Análisis
Vidas que se esconden detrás de una esquela


Publicado el 31/10/2021 a las 06:00
Hay gente grande a quien ponen esquelas pequeñas. Sencillamente, son caras. Usted abre el periódico por las páginas de esquelas y las descubre ahí. Son como portadas de un libro que reclaman atención. Invitan a descubrir una vida. Los datos son tan escasos como sugerentes. El nombre, la edad, sus apenados familiares, el tanatorio donde reciben, la iglesia en la que celebran el funeral y el cementerio del adiós. Lo que se ve es un relato breve pero la vida que se intuye detrás da para una novela. Leyendo esquelas imagino vidas. La última, hace unos días. Una esquela daba cuenta de que Khalid Salih, de 88 años, había fallecido en abril en Jartum. Exótico. Bajo unas líneas se recogía la muerte de su esposa Ana María Lecea, de 81 años. Habían muerto con unos pocos meses de diferenncia. “Khalid y Ana Mari”, me dije. Una historia de Romeo africano y Julieta navarra. Un ‘montesco’ y una ‘capuleto’ apasionados que habrían sufrido más de una resistencia para sacar adelante una relación entre dos seres diferentes. Pegado a la necrológica, imaginé a Khalid atravesando Sudán, luego Libia..., después el Mediterráneo y finalmente su llegada a Pamplona tras recalar en Italia.
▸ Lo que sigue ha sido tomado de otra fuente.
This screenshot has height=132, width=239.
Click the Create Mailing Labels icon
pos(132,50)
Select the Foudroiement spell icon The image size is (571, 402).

La esquela precisaba poco. Invitaba al funeral y pedía una oración. Curioseé en Google. Khalid es un nombre habitual en Sudán. El cuarto más utilizado. Hay 592.359 personas que se llaman así en un país de 43 millones de habitantes. Salih también es apellido frecuente: 296.031 sudaneses lo llevan. Una especie de Gómez en España. Sería seguramente un hombre con escasos recursos que conoció a Ana Mari, una chica llegada de Elizondo que en los años 50 se puso a servir en Pamplona en casa de un médico especialista del corazón. Fantaseé que se encontraron una tarde en la consulta del doctor. Ana Mari llevaba la casa y recibía a los pacientes. Khalid había encontrado trabajo como fresador en un taller de la Rochapea y una tarde se sintió mal. En la consulta fue Ana Mari quien le abrió. Se miraron un momento. El médico le dedicó más tiempo pero fue distinto el impacto. A Ana Mari le dejó a la intemperie la caja de los sentimientos. El doctor simplemente le diagnosticó una arritmia. A Khalid el corazón le latía muy rápido. No acertaba a saber porqué aquel día el músculo le iba a mil. Los dos se enamoraron pero los padres de ella no entendieron aquella pasión. Se opusieron a la relación. Un clásico. Montesco y Capuleto, sin Verona. En versión de la Rochapea. Huyeron y Khalid se la llevó al país de Sudán o de nunca jamás porque la distancia abrió una brecha que poquito a poco el tiempo y los hijos que tuvieron fue cerrando. Primero nació Amaya. Un guiño a Pamplona. Después llegó Ali. Otro a Sudán. Los padres ya abuelos aflojaron. El tiempo cura las resistencias, seguro. La esquela que hoy leo confirma que las heridas están restañadas. ¿Cómo lo sé? El texto cita a los hermanos de Ana Mari. Eran 6. Solo dos la han sobrevivido. Ellos habrán pagado la esquela. También se menciona a la familia de Khalid. A unos y a otros les he visto a la salida del funeral. No he podido evitar acercarme. Sonreían y se abrazaban. La esquela tiene un tamaño medio... Hay gente grande a quien ponen esquelas pequeñas. Son caras, me digo. Y paso página camino de otra sección.